Hey there, time traveller! This article was published 11/2/2010 (2782 days ago), so information in it may no longer be current.
VANCOUVER — Wayne Gretzky will not be the final torchbearer at tonight's opening ceremony for the 2010 Olympic Winter Games, organizers said Thursday.
Vancouver Organizing Committee CEO John Furlong said that speculation that the hockey great and former Olympian would light the Games cauldron is wrong.
Furlong said spectators will find out the final torchbearer's identity tonight.
"You can think about this as long as you'd like and you can think about the last moments of the ceremonies as long as you'd like and you're not going to figure it out," he said.
30 tossed out for doping
VANCOUVER — More than 30 athletes have been dropped from Winter Olympics teams from around the world because of doping violations, the World Anti-Doping Agency said Thursday.
The agency would not reveal a precise number or name the athletes involved, nor would its officials say which sports the ejected athletes compete in or which countries they represent.
But no Canadian athletes were disqualified for doping, Canadian Olympic Committee president Michael Chambers told the media Thursday.
Executives of the Montreal-based anti-doping agency insisted WADA does not comment on doping cases until the often lengthy process of appeals has been exhausted. Names of sanctioned athletes sometimes do become known before that happens, but WADA executive director David Howman said individual sports federations should be asked for that information.
Last week, it was announced Russia was holding back one of its cross-country skiing stars, Alena Sidko, because she tested positive for a blood doping product. Cross-country skiing and biathlon are the winter sports with the worst track records for doping infractions.
WADA officials said there is no way to guarantee a doping-free Olympics, but insisted efforts to prevent cheaters from competing are more intensive leading up to these Games than they have been in the past.
Germans deny magnet use
WHISTLER, B.C. — The German skeleton team has denied using any illegal magnetic components in their sleds, a claim that Canadian skeleton athlete Jeff Pain made Wednesday.
"The German skeleton sleds are the most controlled sleds," Margit Dengler, press officer for the German skeleton team, is quoted as saying by the Olympic News Services. "They ran through the whole (World Cup) season with no problem.

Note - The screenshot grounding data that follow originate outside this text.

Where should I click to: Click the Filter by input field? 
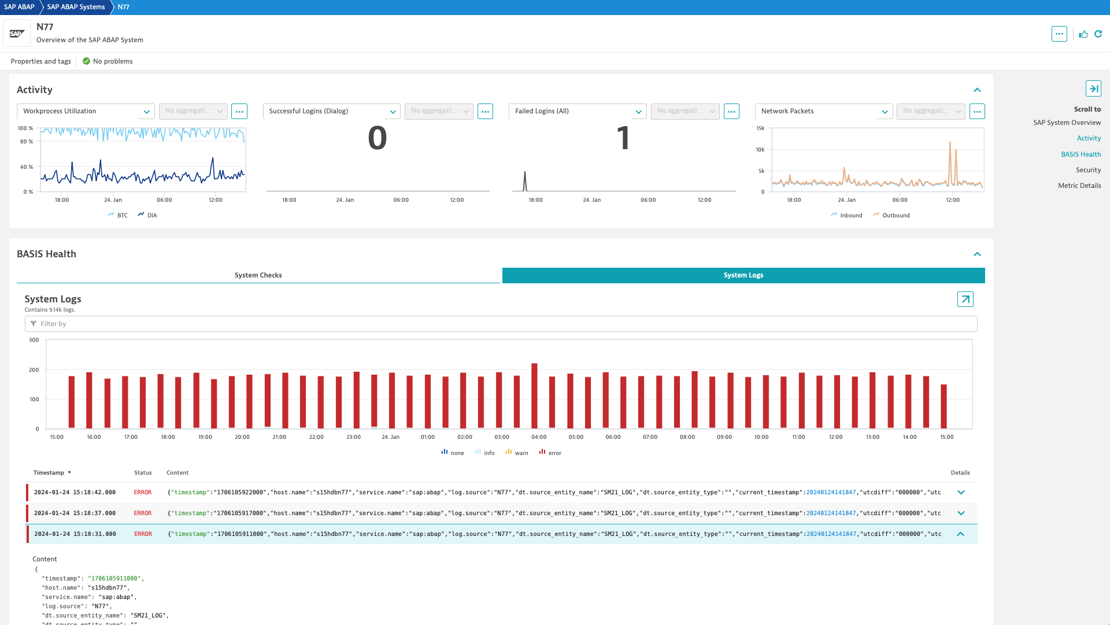pyautogui.click(x=501, y=323)
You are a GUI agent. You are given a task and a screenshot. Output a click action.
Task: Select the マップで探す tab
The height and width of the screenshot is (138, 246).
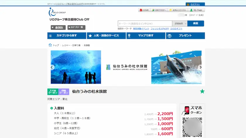[x=146, y=36]
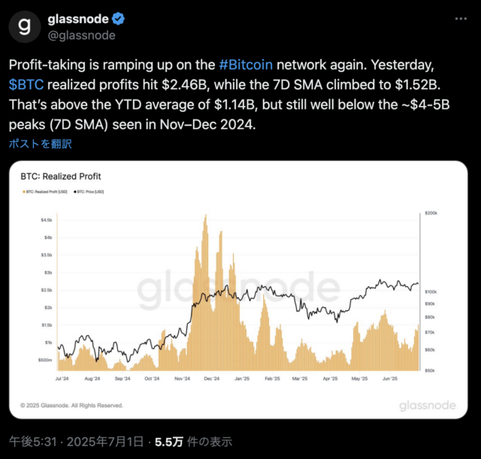Click the black BTC Price legend dot
Viewport: 481px width, 459px height.
(x=75, y=192)
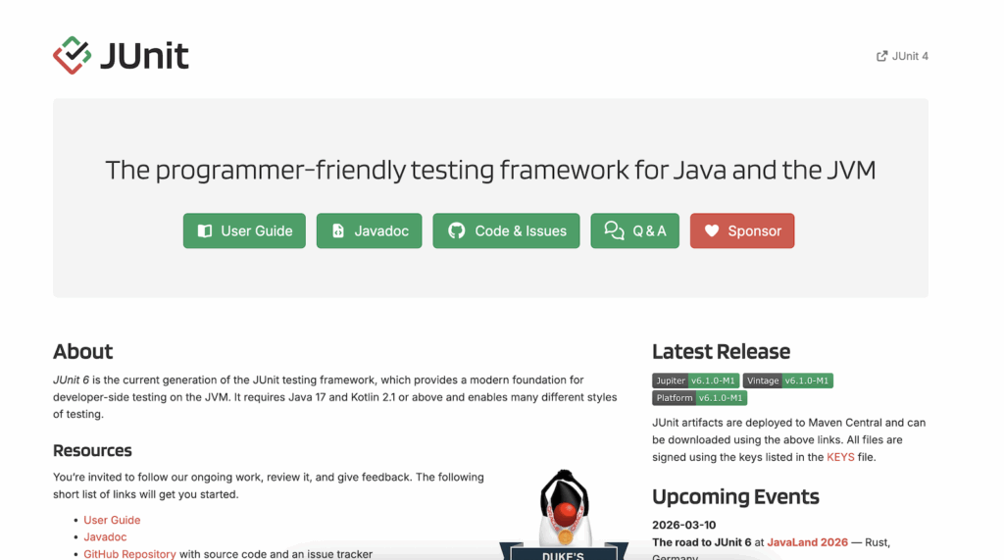Follow the KEYS file link

pos(840,457)
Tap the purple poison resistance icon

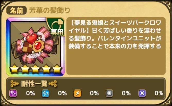point(13,93)
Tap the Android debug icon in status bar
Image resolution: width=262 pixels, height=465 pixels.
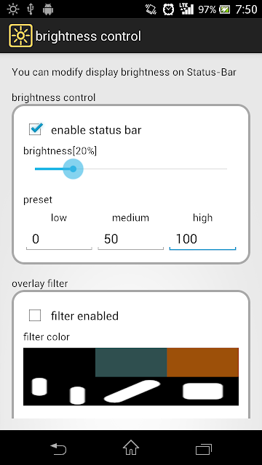coord(47,9)
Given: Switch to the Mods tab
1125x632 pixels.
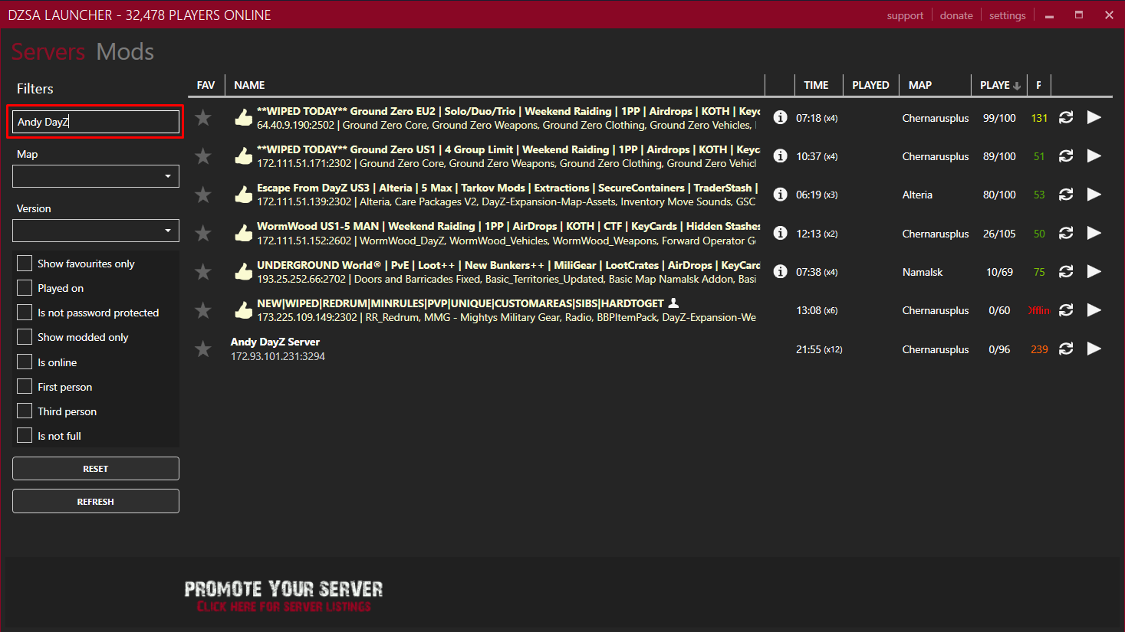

"I have never heard anything about magnets," she said. "The sleds on the World Cup podiums are all checked by the materials committee of the FIBT (International Bobsleigh and Skeleton Federation)."
Pain, a 2006 Olympic silver medallist from Calgary, told the media Wednesday he knew the Germans were using magnetic components, but wasn't sure how they helped the sled move faster. He called for the FIBT to look into the situation.
Vonn happy with test run
WHISTLER, B.C. — Aided by painkillers and numbing cream, Lindsey Vonn tested her badly bruised right shin Thursday by skiing for the first time since getting injured last week and came away encouraged about her Olympic prospects.
The opening women's Olympic downhill training session was called off after only two racers because of thick fog, but Vonn did get in a free run on the mountain, though not on the official course.
"My shin was still very painful, but I feel like the injury is finally progressing a bit," the dominant U.S. skier said.
The men managed to squeeze in a full training run for Saturday's marquee downhill.
Austrian veteran Michael Walchhofer posted the fastest training run time of one minute, 34.46 seconds and was followed by Robbie Dixon of North Vancouver in 1:34.55 and Erik Guay of Mont Tremblant, Que., in 1:34.68.
Swiss veteran Didier Cuche was disqualified for missing a gate.